Insulin increases the neurosecretory responses in the CBs. A: Microscope field of dissociated rat CB cell culture and the typical recording of intracellular cell Ca²⁺, measured as the ratio of the fluorescent emission at 340/380 nm of chemoreceptor cells in basal conditions, in response to hypoxia (N₂), to 1 nmol/L insulin, and to 35 mmol/L K⁺. B: Effect of insulin on intracellular cell Ca²⁺, measured as means of the ΔRI in 179 chemoreceptor cells. In every cell, the fluorescence signal was integrated as a function of time (running integral [RI]). C and D: Time course for the release of ATP from CB in response to insulin (10 nmol/L) and dose-response curve for insulin action on ATP release and its comparison with the effect of hypoxia (5% O₂ plus 5% CO₂ balanced N₂). Release protocol consisted of two incubations of CBs in normoxic solutions (20% O₂ plus 5%CO₂ balanced N₂, 10 min), followed by insulin application during 30 min in normoxia and two final normoxic incubations. E and F: Group of experiments identical to C and D but measuring catecholamine (dopamine plus DOPAC) release from CB instead of ATP. ATP and catecholamine quantification in the CB are means of 4–6 data. Bars represent means ± SEM. One- and two-way ANOVA with Dunnett and Bonferroni multicomparison tests, respectively; *P < 0.05, **P < 0.01, *** P < 0.001 vs. control. Controls in the release experiments correspond to the period prior to insulin application. ins, insulin.

FIG. 6.

Insulin increases ventilation through a CB-mediated effect. A: Respiratory frequency and tidal volume (TV) recordings before and after administration of an intracarotid insulin (100 mg/kg) bolus. B: Mean basal ventilatory parameters, respiratory frequency (RR), tidal volume, and minute ventilation (VE) before insulin administration.

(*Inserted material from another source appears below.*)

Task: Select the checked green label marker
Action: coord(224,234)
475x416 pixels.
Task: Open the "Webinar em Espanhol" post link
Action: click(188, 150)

C: Dose-response curve for the effect of insulin (1, 5, 10, 50, 100, and 200 mU/kg) on minute ventilation. For avoidance of the effect of hypoglycemia, the study of insulin effect on ventilation was performed in euglycemic conditions. Insulin effects on ventilation are means of 5–7 data. D: Typical respiratory frequency and tidal volume recordings due to the administration of an intracarotid insulin (100 mg/kg) bolus before and after CSN cut. E: Graph depicting a typical glucose perfusion curve to maintain euglycemia after insulin bolus and the levels of glycemia throughout the experiment. F: Total glucose concentrations perfused to maintain euglycemic clamp in response to the insulin concentrations (1, 5, 10, 50, 100, and 200 mU/kg) tested. Values represent means ± SEM. One-way ANOVA with Dunnett multicomparison test; *P < 0.05, **P < 0.01 vs. basal values. AUC, area under the curve; PulmFl, pulmonary flow.